In fact, as of the publication date of this article, the ongoing COVID-19 pandemic has already exposed communication and operational gaps between organizations, resulting in a less efficient cooperative response. Agencies and institutions are finding themselves dependent on one another but are only now figuring out how to communicate, cooperate and share resources. Additionally, many in the realms of healthcare and emergency response have become reliant on sectors of society that had not been previously considered as essential for operations.
Of those organizations that have considered inter-agency collaboration, most have not actually exercised their plans with another entity.
What have we truly learned from these past incidents and disasters? At PathFinderEX, we are passionate about the possible answers to this question. We recognize that many organizations (whether private sector, governmental, or community-based) may have developed emergency response plans but few have established policies and procedures for coordinating with other organizations in response to an emergency event. Of those organizations that have considered inter-agency collaboration, most have not actually exercised their plans with another entity.

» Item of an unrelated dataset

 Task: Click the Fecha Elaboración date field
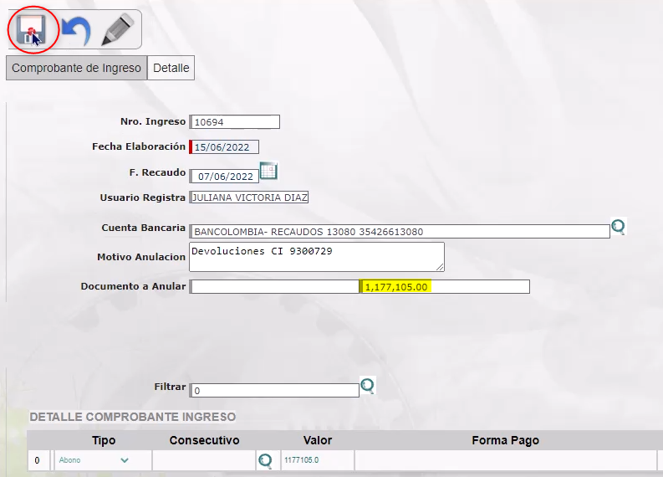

The intent of PathFinderEX is to bring together organizations from all areas and sectors of society to work toward a common cause—developing, and then exercising effective emergency response strategies and plans.
At a PathFinderEX training event, participating organizations can expect to train alongside other public or private sector organizations, forge new relationships and develop a clearer understanding of how to combine efforts in the event of a disaster or major emergency event.
Like previous disasters, our unfortunate current circumstances surrounding COVID-19 will lead to many changes in how we prepare for and respond to massive, large-scale disasters. However, until we recognize that a truly devastating event requires each and every segment of society to pre-plan together, we will remain more reactive than proactive in our response effort.